A first calibration assay was then made with Streptococcus agalactiae/pAb anti-GB streptococci spiked on PBS sample.
Finally, Streptococcus agalactiae/pAb anti-GB streptococci; Streptococcus uberis/pAb anti-GB streptococci and Streptococcus agalactiae/mAb anti-Streptococcus agalactiae were spiked in sterile milk samples and the correspondent calibration curves made. Each concentration point was the result of three different assays’ measurements.
The calibration range between 0.1 and 20 cfu/µL was established taking into account the detection limit for conventional microbiology of 500 cfu/mL (0.5 cfu/µL).
2.6. Bacterial Cells
Streptococcus agalactiae (strain CECT 183) and Streptococcus uberis (strain CECT 994) cells were grown separately onto Columbia agar supplemented with 5% sheep blood (bioMérieux, 43021, Marcy l’Étoile, France) and incubated at 37 °C, overnight. A single colony of each isolate was selected and re-suspended in 4 mL of tripticase soy broth over 24 h at 37 °C. Subsequently, the bacterial cells were collected through centrifugation (15 min, 17 °C, 2700 rpm) and re-suspended in PBS (pH 7.2) to allow optical density measurement (at 600 nm) (BECKMAN DU-68 Spectrophotometer) and for colony-forming unit (cfu) estimation. A bacterial suspension with a known concentration of 104 cfu/µL was the starting point to get seven different bacterial concentrations for each species, in PBS or in raw milk samples: 0.1; 0.3; 0.5; 1; 2; 10, and 20 cfu/µL.
2.7. Sterile Milk Samples
Raw milk used for the definition of calibration curves experiments was collected aseptically from healthy cows. Conventional microbiological tests were performed according to NMC protocols [16
], to confirm no bacterial growth. Briefly, a raw milk sample (10 μL) was plated on a Columbia agar plate and on MacConkey agar plate (CM0007, Oxoid, Hampshire, UK) and both were incubated at 37 °C for 48 h. The absence of growth on both plates was considered to be equivalent to the presence of no viable bacteria in the milk.

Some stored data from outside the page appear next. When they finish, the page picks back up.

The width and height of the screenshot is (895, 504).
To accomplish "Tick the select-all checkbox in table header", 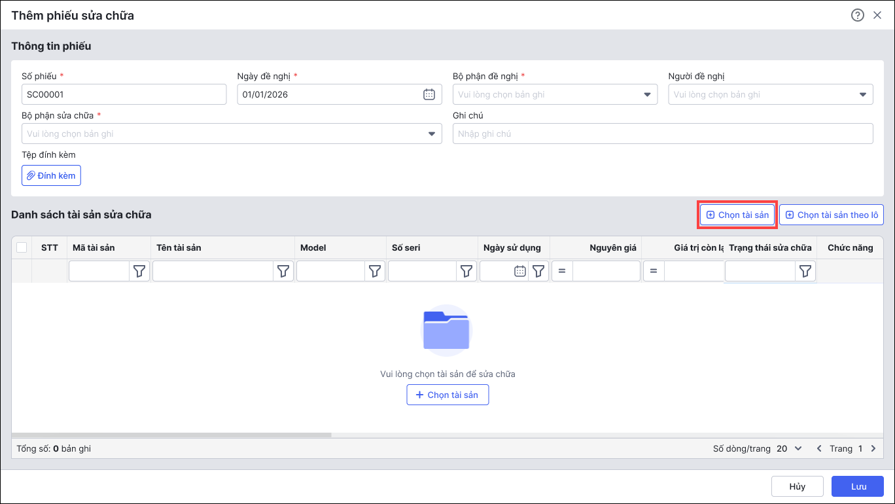I will click(x=22, y=247).
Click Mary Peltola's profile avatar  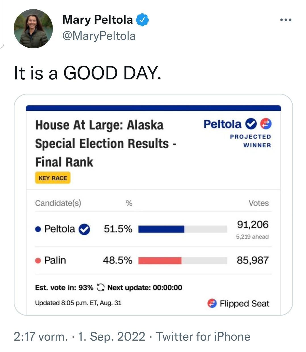[33, 28]
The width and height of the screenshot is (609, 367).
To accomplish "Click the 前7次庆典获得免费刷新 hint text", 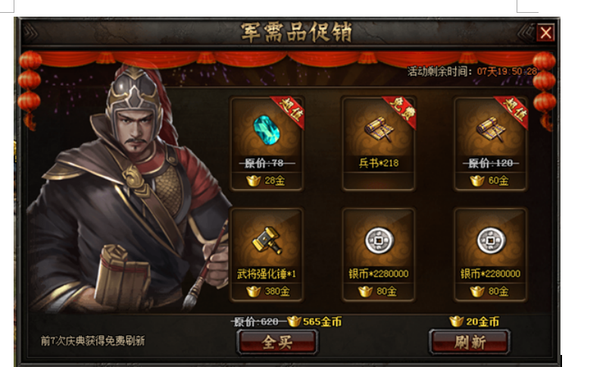I will click(93, 341).
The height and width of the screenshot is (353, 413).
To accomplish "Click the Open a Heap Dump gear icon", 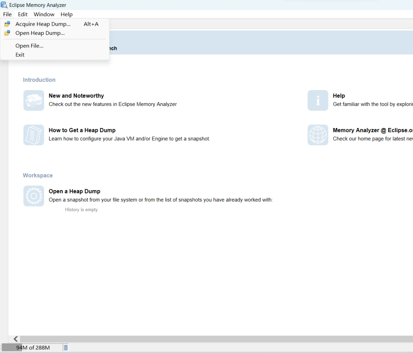I will 34,196.
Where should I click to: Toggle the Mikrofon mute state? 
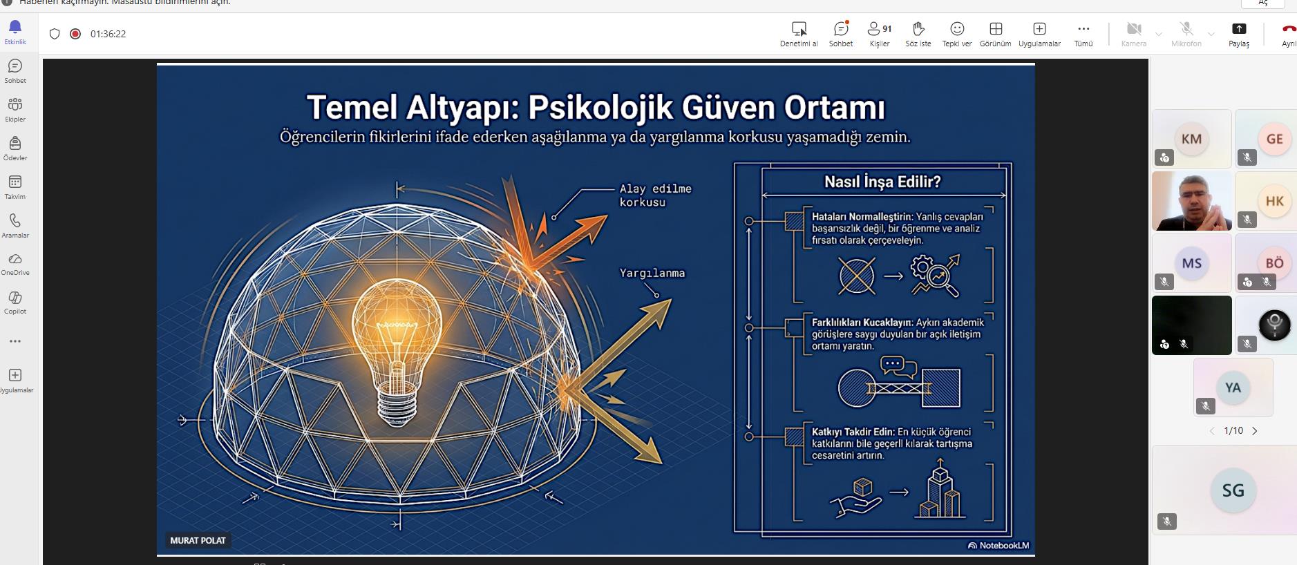1186,33
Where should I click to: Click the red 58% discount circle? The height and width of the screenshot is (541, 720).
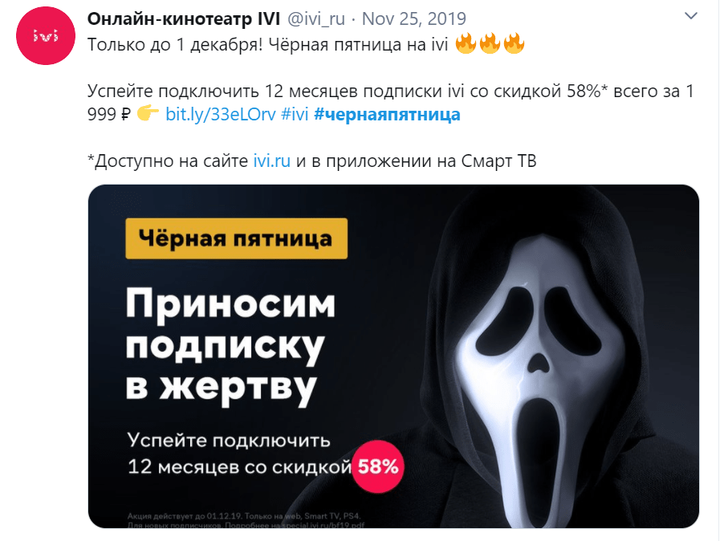pyautogui.click(x=378, y=466)
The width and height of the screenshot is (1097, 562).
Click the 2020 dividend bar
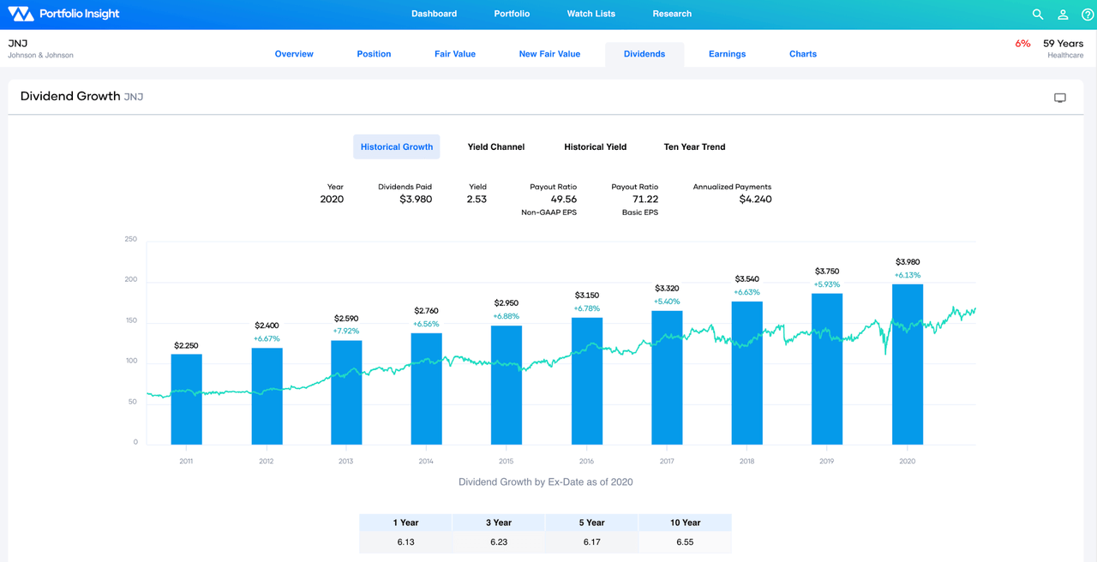[x=907, y=364]
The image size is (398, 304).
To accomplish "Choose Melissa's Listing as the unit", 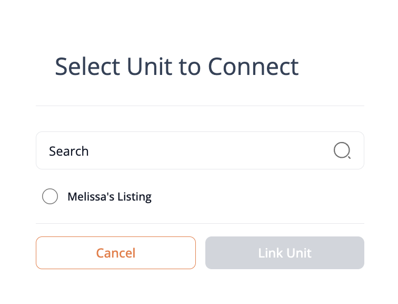I will tap(50, 197).
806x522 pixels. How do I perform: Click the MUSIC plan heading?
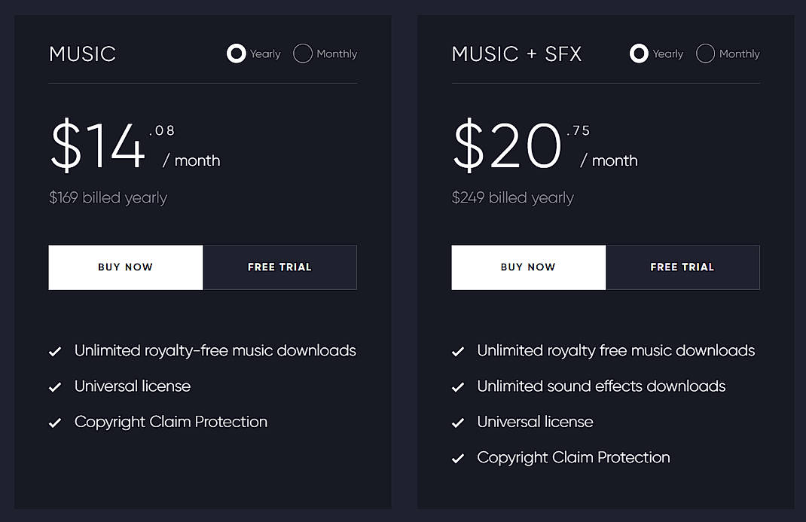81,53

Each sample for biosensor testing had a 500 µL volume consisting of 2 µL of a suspension of functionalized NPs, 98 µL of PBST, and 400 µL of one of seven bacterial suspensions with pre-defined bacterial concentrations in PBS or sterile raw milk. The incubation of these samples was performed at RT for 3 h, under agitation.
All raw milk samples were submitted to a pre-treatment of 15 min at 60 °C in a dry bath incubator (Grant, model QBD2, Leicestershire, UK) and 15 min of continuous centrifugation in a vortex mixer (Labnet International Inc., Edison, NJ, USA) after adding bacteria and PBST. Only then, 2 µL of functionalized NPs suspension were added for final incubation step.

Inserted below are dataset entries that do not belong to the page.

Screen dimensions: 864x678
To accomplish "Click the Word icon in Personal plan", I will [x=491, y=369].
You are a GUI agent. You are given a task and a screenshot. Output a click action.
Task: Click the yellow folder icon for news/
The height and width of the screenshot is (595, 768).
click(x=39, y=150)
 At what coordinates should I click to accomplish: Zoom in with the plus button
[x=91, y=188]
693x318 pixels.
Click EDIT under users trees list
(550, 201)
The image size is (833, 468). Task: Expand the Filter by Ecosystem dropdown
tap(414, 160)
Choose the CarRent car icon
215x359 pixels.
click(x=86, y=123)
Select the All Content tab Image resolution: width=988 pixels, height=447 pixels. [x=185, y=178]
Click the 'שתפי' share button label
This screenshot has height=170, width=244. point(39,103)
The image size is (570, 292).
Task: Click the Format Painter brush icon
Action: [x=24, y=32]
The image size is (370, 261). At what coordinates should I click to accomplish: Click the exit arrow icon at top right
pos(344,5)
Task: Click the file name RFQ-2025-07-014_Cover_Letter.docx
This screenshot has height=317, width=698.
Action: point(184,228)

2.8. Mastitic Milk Samples
Mastitic milk samples were collected aseptically from 44 cows originating in 11 Portuguese dairy farms. Animals were selected based on the presence of subclinical mastitis, defined by evidence of a somatic cell count over 1,000,000 cells/mL. Mammary quarters to sample were selected in these cows based on a strong positive reaction on the California Mastitis Test. Bacteria identification in mastitic milk samples was performed according to NMC protocols [16
These mastitic milk samples were distributed in two groups of n = 31 samples each for biosensor analysis, of which 16 were tested by both antibodies (anti-GB streptococci and anti-Streptococcus agalactiae). The selection of quarter milk samples was based on bacteriological results which included Staphylococcus aureus (n = 1), Streptococcus agalactiae (n = 13), Streptococcus uberis (n = 11), Streptococcus spp. (n = 4), coagulase-negative staphylococci (CNS) (n = 2), Enterococcus spp. (n = 7), Escherichia coli (n = 3), Yeasts (n = 3) and Prototheca (n = 2). All mastitic milk samples were also submitted to PCR analysis.

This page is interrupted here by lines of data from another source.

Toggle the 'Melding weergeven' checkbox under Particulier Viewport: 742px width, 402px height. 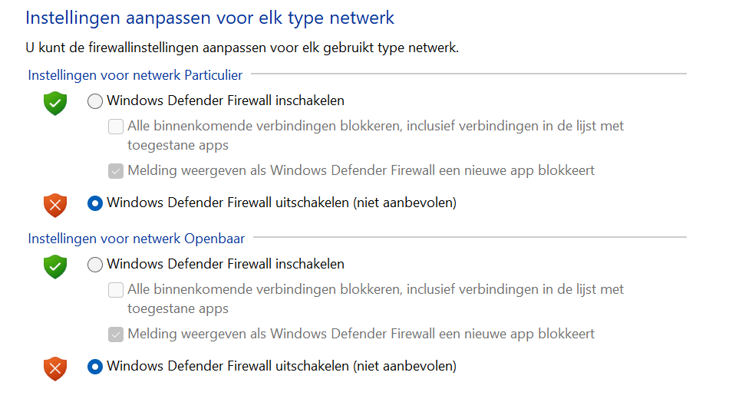116,171
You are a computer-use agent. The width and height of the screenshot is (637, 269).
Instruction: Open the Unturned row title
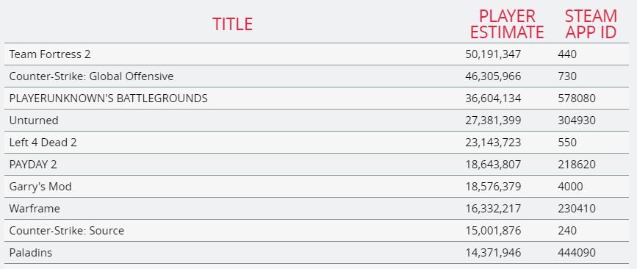(x=34, y=121)
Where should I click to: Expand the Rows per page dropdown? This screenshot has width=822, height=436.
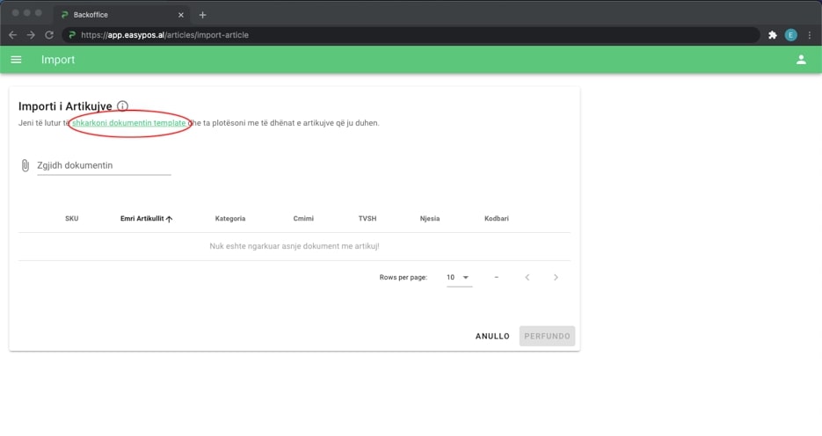pos(458,278)
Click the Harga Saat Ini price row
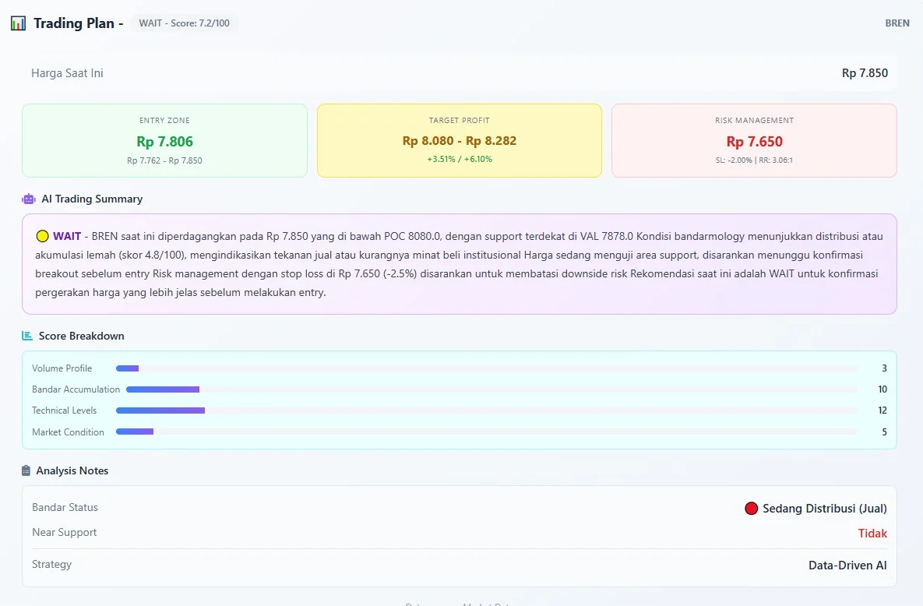This screenshot has height=606, width=923. pyautogui.click(x=459, y=73)
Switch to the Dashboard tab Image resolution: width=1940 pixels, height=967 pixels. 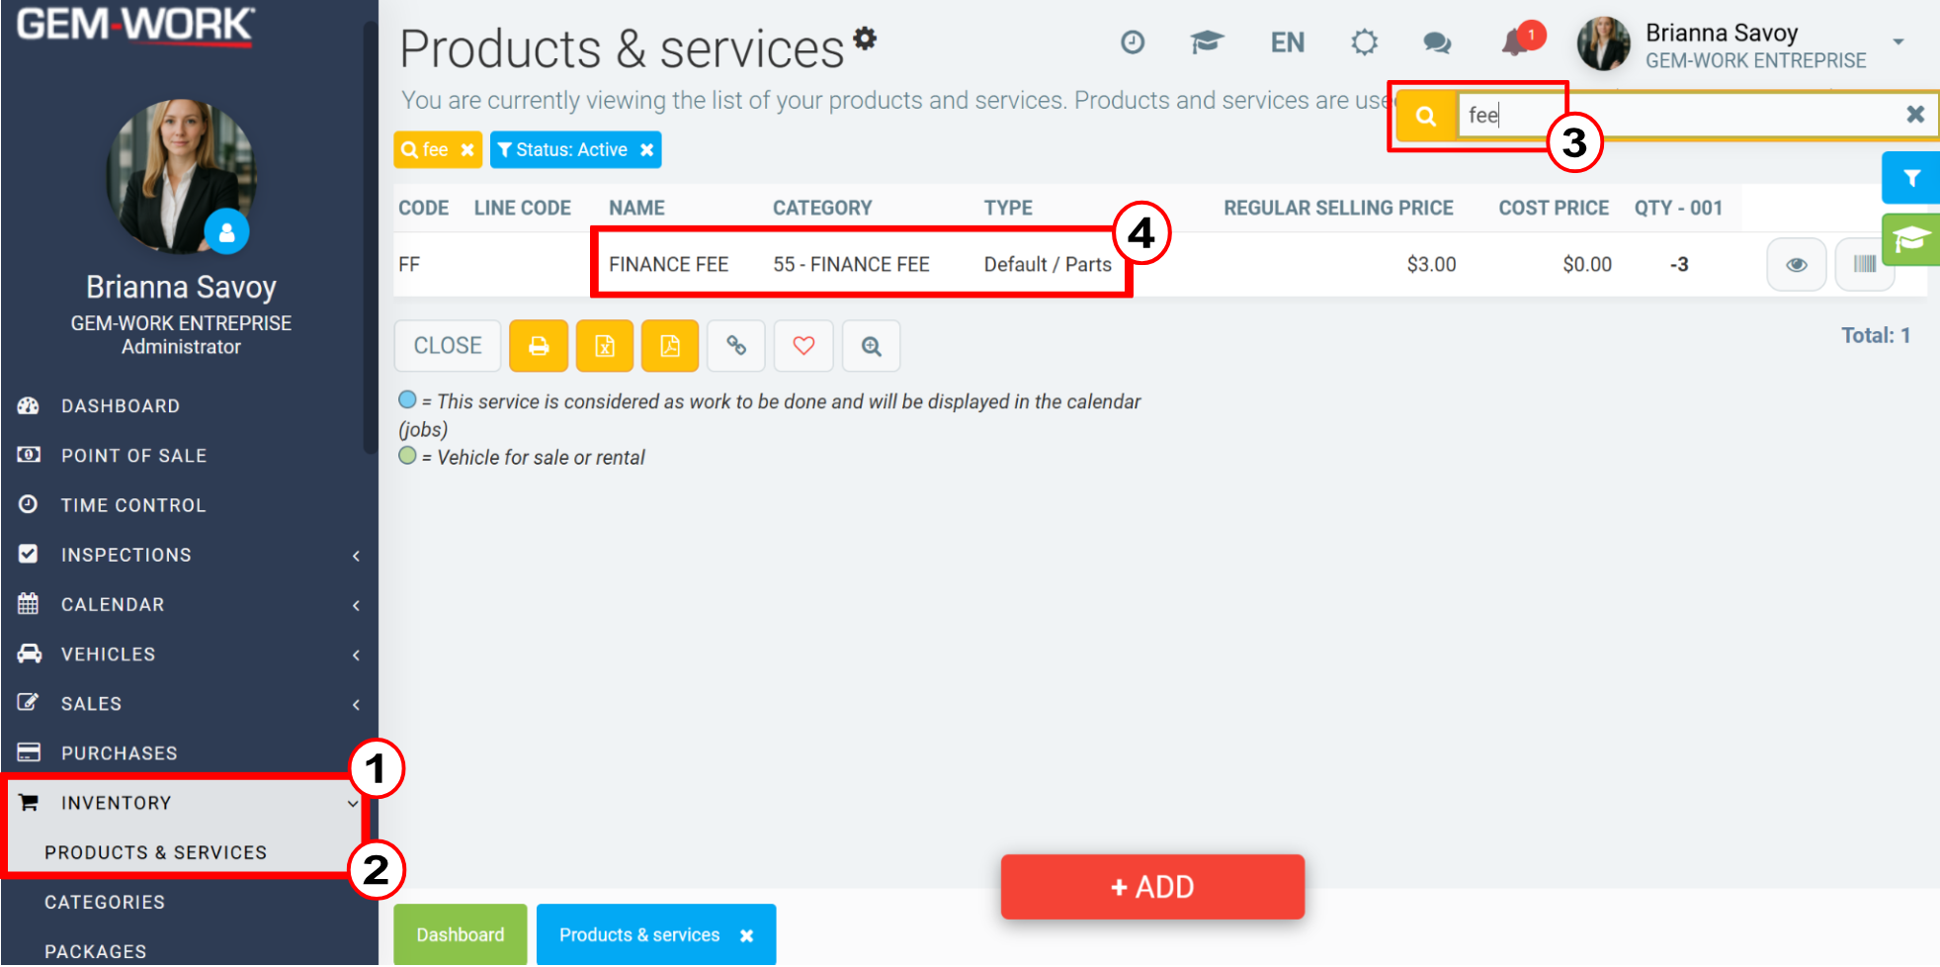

2.9. PCR Reference Method Analysis
PCR analysis was performed by an external laboratory (VACUNEK, SL) with the PathoProof Mastitis Complete-16®
(Thermo Scientific), a development of the PCR assay initially described in [17
], which allows for the detection of 16 bovine mastitis pathogens. This method is semi-quantitative, classifying the amount of bacterial cells in mastitic milk samples as “high”, “average”, or “low”.
2.10. Biosensor Analysis
A volume of 400 µL of mastitic milk was collected and mixed with 98 µL of PBST. Each 498 µL sample was submitted to a pre-treatment of heating (15 min at 60 °C) and homogenization (15 min in vortex). After these steps, a volume of 2 µL of a functionalized NPs suspension was added to reach a final volume of 500 µL to be submitted to incubation (RT, 3 h, under agitation) and further biosensor analysis.
Trials were performed with each antibody set consisting of 31 mastitic samples in different assays. Therefore, the biosensor analysis was validated 62 times. Each trial day began with sensor’s noise level measurement (Figure 4
-1) and each sample was injected at a flow rate of 50 µL/min, through a PDMS microchannel (Figure 4
-2). The microchannel was always cleaned between samples with PBST followed by deionized water, both at a 90 µL/min flow rate (Figure 4
-4), until reaching noise level values again, denoting a magnetic-free microchannel filling. A blank sample and a negative control sample were measured whenever a new MR sensor was used and always before mastitic samples analysis.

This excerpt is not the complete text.